What is needed
From top to bottom, return the records that follow exactly.

Dataset entries

........

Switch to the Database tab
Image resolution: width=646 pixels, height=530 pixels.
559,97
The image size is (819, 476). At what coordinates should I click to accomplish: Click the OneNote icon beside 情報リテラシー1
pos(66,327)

........

Task output
Switch to the Database tab
Image resolution: width=646 pixels, height=530 pixels.
559,97
The image size is (819, 476). At what coordinates should I click to accomplish: Click the OneNote icon beside 情報リテラシー1
pos(66,327)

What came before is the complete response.